(WORK REQUEST):
Repeat the listing below in full.

(SUPPLIED DATA):
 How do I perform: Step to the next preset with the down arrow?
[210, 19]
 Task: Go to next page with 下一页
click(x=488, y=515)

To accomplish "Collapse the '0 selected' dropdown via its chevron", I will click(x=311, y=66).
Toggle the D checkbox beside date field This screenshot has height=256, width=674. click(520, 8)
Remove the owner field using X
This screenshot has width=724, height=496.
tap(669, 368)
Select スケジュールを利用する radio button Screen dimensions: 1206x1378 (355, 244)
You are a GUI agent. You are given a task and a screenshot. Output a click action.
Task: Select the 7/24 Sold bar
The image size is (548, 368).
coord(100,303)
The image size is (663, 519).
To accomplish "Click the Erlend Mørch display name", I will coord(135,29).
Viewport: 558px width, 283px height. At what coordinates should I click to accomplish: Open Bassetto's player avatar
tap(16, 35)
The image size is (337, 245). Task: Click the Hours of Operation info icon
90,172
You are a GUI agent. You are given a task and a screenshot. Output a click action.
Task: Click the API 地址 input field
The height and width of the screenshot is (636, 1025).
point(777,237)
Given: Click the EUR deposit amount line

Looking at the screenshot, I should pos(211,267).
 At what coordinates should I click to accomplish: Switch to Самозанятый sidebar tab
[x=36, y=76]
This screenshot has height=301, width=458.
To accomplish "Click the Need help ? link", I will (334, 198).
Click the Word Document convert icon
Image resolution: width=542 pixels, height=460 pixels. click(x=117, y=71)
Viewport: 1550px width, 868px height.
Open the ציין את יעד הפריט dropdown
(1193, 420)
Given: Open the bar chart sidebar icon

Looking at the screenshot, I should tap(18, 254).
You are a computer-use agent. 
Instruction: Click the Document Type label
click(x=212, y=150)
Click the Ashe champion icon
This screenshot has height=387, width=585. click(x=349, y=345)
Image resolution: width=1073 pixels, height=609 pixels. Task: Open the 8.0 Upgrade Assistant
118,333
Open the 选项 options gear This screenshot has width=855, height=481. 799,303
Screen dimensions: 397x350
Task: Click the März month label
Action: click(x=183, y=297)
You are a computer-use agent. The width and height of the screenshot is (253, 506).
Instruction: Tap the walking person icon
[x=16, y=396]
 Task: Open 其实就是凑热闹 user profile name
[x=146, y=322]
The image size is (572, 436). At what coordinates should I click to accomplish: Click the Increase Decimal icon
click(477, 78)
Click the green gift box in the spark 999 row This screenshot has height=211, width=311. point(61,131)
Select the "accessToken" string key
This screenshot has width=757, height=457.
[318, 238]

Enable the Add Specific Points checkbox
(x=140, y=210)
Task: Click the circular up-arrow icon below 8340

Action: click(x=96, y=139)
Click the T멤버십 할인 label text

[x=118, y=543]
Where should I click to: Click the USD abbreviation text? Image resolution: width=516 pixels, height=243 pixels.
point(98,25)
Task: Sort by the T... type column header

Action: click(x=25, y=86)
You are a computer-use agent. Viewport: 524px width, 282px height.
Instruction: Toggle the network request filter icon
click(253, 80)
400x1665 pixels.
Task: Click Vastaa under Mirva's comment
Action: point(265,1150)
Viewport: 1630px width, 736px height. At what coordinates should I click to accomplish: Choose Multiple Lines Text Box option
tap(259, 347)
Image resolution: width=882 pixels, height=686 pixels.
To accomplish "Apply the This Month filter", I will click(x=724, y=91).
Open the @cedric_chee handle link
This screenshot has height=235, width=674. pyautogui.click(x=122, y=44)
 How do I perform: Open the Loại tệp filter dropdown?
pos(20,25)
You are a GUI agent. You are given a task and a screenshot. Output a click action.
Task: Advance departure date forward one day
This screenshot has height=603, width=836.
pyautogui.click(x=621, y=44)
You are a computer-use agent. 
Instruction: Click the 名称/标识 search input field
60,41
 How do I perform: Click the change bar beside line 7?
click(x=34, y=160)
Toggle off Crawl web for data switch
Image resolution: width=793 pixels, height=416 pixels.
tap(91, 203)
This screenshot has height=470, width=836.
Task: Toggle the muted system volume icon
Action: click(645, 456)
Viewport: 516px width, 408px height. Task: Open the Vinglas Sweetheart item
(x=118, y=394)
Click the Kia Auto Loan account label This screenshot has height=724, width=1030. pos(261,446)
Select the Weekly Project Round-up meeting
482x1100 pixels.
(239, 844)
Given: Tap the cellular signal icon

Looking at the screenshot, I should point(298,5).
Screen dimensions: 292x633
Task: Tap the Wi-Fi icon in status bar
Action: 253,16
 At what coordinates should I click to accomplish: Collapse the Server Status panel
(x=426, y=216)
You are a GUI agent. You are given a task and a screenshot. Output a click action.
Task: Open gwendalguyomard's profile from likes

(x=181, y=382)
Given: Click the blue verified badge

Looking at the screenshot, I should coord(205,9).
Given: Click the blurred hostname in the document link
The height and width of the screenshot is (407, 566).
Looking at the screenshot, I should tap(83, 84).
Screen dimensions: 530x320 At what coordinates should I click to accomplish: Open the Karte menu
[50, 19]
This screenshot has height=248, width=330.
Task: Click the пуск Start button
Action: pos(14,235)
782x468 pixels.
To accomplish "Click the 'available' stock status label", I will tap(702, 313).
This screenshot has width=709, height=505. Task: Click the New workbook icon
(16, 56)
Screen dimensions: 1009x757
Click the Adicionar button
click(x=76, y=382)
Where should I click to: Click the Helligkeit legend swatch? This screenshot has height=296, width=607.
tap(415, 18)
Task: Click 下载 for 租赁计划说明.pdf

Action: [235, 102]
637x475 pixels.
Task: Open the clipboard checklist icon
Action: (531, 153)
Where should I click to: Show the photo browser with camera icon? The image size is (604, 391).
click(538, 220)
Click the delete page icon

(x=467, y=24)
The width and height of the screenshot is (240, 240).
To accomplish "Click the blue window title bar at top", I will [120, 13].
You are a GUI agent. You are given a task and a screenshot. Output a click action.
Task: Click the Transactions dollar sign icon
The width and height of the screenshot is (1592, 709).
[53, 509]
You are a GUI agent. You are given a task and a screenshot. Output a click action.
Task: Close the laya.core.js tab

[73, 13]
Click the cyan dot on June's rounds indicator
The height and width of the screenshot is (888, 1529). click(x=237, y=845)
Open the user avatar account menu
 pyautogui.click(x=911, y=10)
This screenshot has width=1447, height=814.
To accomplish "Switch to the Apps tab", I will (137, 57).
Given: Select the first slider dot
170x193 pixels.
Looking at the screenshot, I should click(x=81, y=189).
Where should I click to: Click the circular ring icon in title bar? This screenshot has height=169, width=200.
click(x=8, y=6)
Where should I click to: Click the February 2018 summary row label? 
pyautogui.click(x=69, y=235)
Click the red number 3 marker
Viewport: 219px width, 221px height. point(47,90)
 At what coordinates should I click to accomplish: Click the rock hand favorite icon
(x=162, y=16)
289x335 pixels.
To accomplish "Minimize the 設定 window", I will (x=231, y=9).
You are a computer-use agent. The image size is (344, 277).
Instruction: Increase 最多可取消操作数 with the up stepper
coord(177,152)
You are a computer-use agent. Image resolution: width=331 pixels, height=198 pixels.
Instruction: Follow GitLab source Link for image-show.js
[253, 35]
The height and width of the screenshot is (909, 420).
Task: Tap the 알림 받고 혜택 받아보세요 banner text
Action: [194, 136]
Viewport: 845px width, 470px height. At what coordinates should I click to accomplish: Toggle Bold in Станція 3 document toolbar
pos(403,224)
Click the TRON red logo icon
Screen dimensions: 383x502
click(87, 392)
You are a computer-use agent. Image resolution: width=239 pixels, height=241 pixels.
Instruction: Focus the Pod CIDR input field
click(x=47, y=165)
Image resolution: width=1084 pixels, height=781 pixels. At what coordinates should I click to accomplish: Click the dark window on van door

(ANSWER BELOW):
 How do I perform: Step to the next preset with the down arrow?
[210, 19]
 Task: Go to next page with 下一页
click(x=488, y=515)

To accomplish "Collapse the '0 selected' dropdown via its chevron", I will click(x=311, y=66).
Toggle the D checkbox beside date field This screenshot has height=256, width=674. click(520, 8)
Remove the owner field using X
This screenshot has width=724, height=496.
tap(669, 368)
Select スケジュールを利用する radio button Screen dimensions: 1206x1378 (355, 244)
You are a GUI agent. You are given a task and a screenshot. Output a click action.
Task: Select the 7/24 Sold bar
The image size is (548, 368).
coord(100,303)
The image size is (663, 519).
To accomplish "Click the Erlend Mørch display name", I will coord(135,29).
Viewport: 558px width, 283px height. At what coordinates should I click to accomplish: Open Bassetto's player avatar
tap(16, 35)
The image size is (337, 245). Task: Click the Hours of Operation info icon
90,172
You are a GUI agent. You are given a task and a screenshot. Output a click action.
Task: Click the API 地址 input field
The height and width of the screenshot is (636, 1025).
point(777,237)
Given: Click the EUR deposit amount line

Looking at the screenshot, I should pos(211,267).
 At what coordinates should I click to accomplish: Switch to Самозанятый sidebar tab
[x=36, y=76]
This screenshot has height=301, width=458.
To accomplish "Click the Need help ? link", I will (334, 198).
Click the Word Document convert icon
Image resolution: width=542 pixels, height=460 pixels. click(x=117, y=71)
Viewport: 1550px width, 868px height.
Open the ציין את יעד הפריט dropdown
(1193, 420)
Given: Open the bar chart sidebar icon

Looking at the screenshot, I should tap(18, 254).
You are a computer-use agent. 
Instruction: Click the Document Type label
click(x=212, y=150)
Click the Ashe champion icon
This screenshot has height=387, width=585. click(x=349, y=345)
Image resolution: width=1073 pixels, height=609 pixels. Task: Open the 8.0 Upgrade Assistant
118,333
Open the 选项 options gear This screenshot has width=855, height=481. 799,303
Screen dimensions: 397x350
Task: Click the März month label
Action: click(x=183, y=297)
You are a computer-use agent. The width and height of the screenshot is (253, 506).
Instruction: Tap the walking person icon
[x=16, y=396]
 Task: Open 其实就是凑热闹 user profile name
[x=146, y=322]
The image size is (572, 436). At what coordinates should I click to accomplish: Click the Increase Decimal icon
click(477, 78)
Click the green gift box in the spark 999 row This screenshot has height=211, width=311. point(61,131)
Select the "accessToken" string key
This screenshot has width=757, height=457.
[318, 238]

Enable the Add Specific Points checkbox
(x=140, y=210)
Task: Click the circular up-arrow icon below 8340

Action: click(x=96, y=139)
Click the T멤버십 할인 label text

[x=118, y=543]
Where should I click to: Click the USD abbreviation text? Image resolution: width=516 pixels, height=243 pixels.
point(98,25)
Task: Sort by the T... type column header

Action: click(x=25, y=86)
You are a computer-use agent. Viewport: 524px width, 282px height.
Instruction: Toggle the network request filter icon
click(253, 80)
400x1665 pixels.
Task: Click Vastaa under Mirva's comment
Action: point(265,1150)
Viewport: 1630px width, 736px height. At what coordinates should I click to accomplish: Choose Multiple Lines Text Box option
tap(259, 347)
Image resolution: width=882 pixels, height=686 pixels.
To accomplish "Apply the This Month filter", I will click(x=724, y=91).
Open the @cedric_chee handle link
This screenshot has height=235, width=674. pyautogui.click(x=122, y=44)
 How do I perform: Open the Loại tệp filter dropdown?
pos(20,25)
You are a GUI agent. You are given a task and a screenshot. Output a click action.
Task: Advance departure date forward one day
This screenshot has height=603, width=836.
pyautogui.click(x=621, y=44)
You are a computer-use agent. 
Instruction: Click the 名称/标识 search input field
60,41
 How do I perform: Click the change bar beside line 7?
click(x=34, y=160)
Toggle off Crawl web for data switch
Image resolution: width=793 pixels, height=416 pixels.
tap(91, 203)
This screenshot has height=470, width=836.
Task: Toggle the muted system volume icon
Action: click(645, 456)
Viewport: 516px width, 408px height. Task: Open the Vinglas Sweetheart item
(x=118, y=394)
Click the Kia Auto Loan account label This screenshot has height=724, width=1030. pos(261,446)
Select the Weekly Project Round-up meeting
482x1100 pixels.
(239, 844)
Given: Tap the cellular signal icon

Looking at the screenshot, I should point(298,5).
Screen dimensions: 292x633
Task: Tap the Wi-Fi icon in status bar
Action: 253,16
 At what coordinates should I click to accomplish: Collapse the Server Status panel
(x=426, y=216)
You are a GUI agent. You are given a task and a screenshot. Output a click action.
Task: Open gwendalguyomard's profile from likes

(x=181, y=382)
Given: Click the blue verified badge

Looking at the screenshot, I should coord(205,9).
Given: Click the blurred hostname in the document link
The height and width of the screenshot is (407, 566).
Looking at the screenshot, I should tap(83, 84).
Screen dimensions: 530x320 At what coordinates should I click to accomplish: Open the Karte menu
[50, 19]
This screenshot has height=248, width=330.
Task: Click the пуск Start button
Action: pos(14,235)
782x468 pixels.
To accomplish "Click the 'available' stock status label", I will tap(702, 313).
This screenshot has width=709, height=505. Task: Click the New workbook icon
(16, 56)
Screen dimensions: 1009x757
Click the Adicionar button
click(x=76, y=382)
Where should I click to: Click the Helligkeit legend swatch? This screenshot has height=296, width=607.
tap(415, 18)
Task: Click 下载 for 租赁计划说明.pdf

Action: [235, 102]
637x475 pixels.
Task: Open the clipboard checklist icon
Action: (531, 153)
Where should I click to: Show the photo browser with camera icon? The image size is (604, 391).
click(538, 220)
Click the delete page icon

(x=467, y=24)
The width and height of the screenshot is (240, 240).
To accomplish "Click the blue window title bar at top", I will [120, 13].
You are a GUI agent. You are given a task and a screenshot. Output a click action.
Task: Click the Transactions dollar sign icon
The width and height of the screenshot is (1592, 709).
[53, 509]
You are a GUI agent. You are given a task and a screenshot. Output a click action.
Task: Close the laya.core.js tab

[73, 13]
Click the cyan dot on June's rounds indicator
The height and width of the screenshot is (888, 1529). click(x=237, y=845)
Open the user avatar account menu
 pyautogui.click(x=911, y=10)
This screenshot has width=1447, height=814.
To accomplish "Switch to the Apps tab", I will (137, 57).
Given: Select the first slider dot
170x193 pixels.
Looking at the screenshot, I should click(x=81, y=189).
Where should I click to: Click the circular ring icon in title bar? This screenshot has height=169, width=200.
click(x=8, y=6)
Where should I click to: Click the February 2018 summary row label? 
pyautogui.click(x=69, y=235)
Click the red number 3 marker
Viewport: 219px width, 221px height. point(47,90)
 At what coordinates should I click to accomplish: Click the rock hand favorite icon
(x=162, y=16)
289x335 pixels.
To accomplish "Minimize the 設定 window", I will (x=231, y=9).
You are a computer-use agent. The image size is (344, 277).
Instruction: Increase 最多可取消操作数 with the up stepper
coord(177,152)
You are a computer-use agent. Image resolution: width=331 pixels, height=198 pixels.
Instruction: Follow GitLab source Link for image-show.js
[253, 35]
The height and width of the screenshot is (909, 420).
Task: Tap the 알림 받고 혜택 받아보세요 banner text
Action: [194, 136]
Viewport: 845px width, 470px height. At what coordinates should I click to accomplish: Toggle Bold in Станція 3 document toolbar
pos(403,224)
Click the TRON red logo icon
Screen dimensions: 383x502
click(87, 392)
You are a computer-use agent. Image resolution: width=239 pixels, height=241 pixels.
Instruction: Focus the Pod CIDR input field
click(x=47, y=165)
Image resolution: width=1084 pixels, height=781 pixels. At what coordinates should I click to accomplish: Click the dark window on van door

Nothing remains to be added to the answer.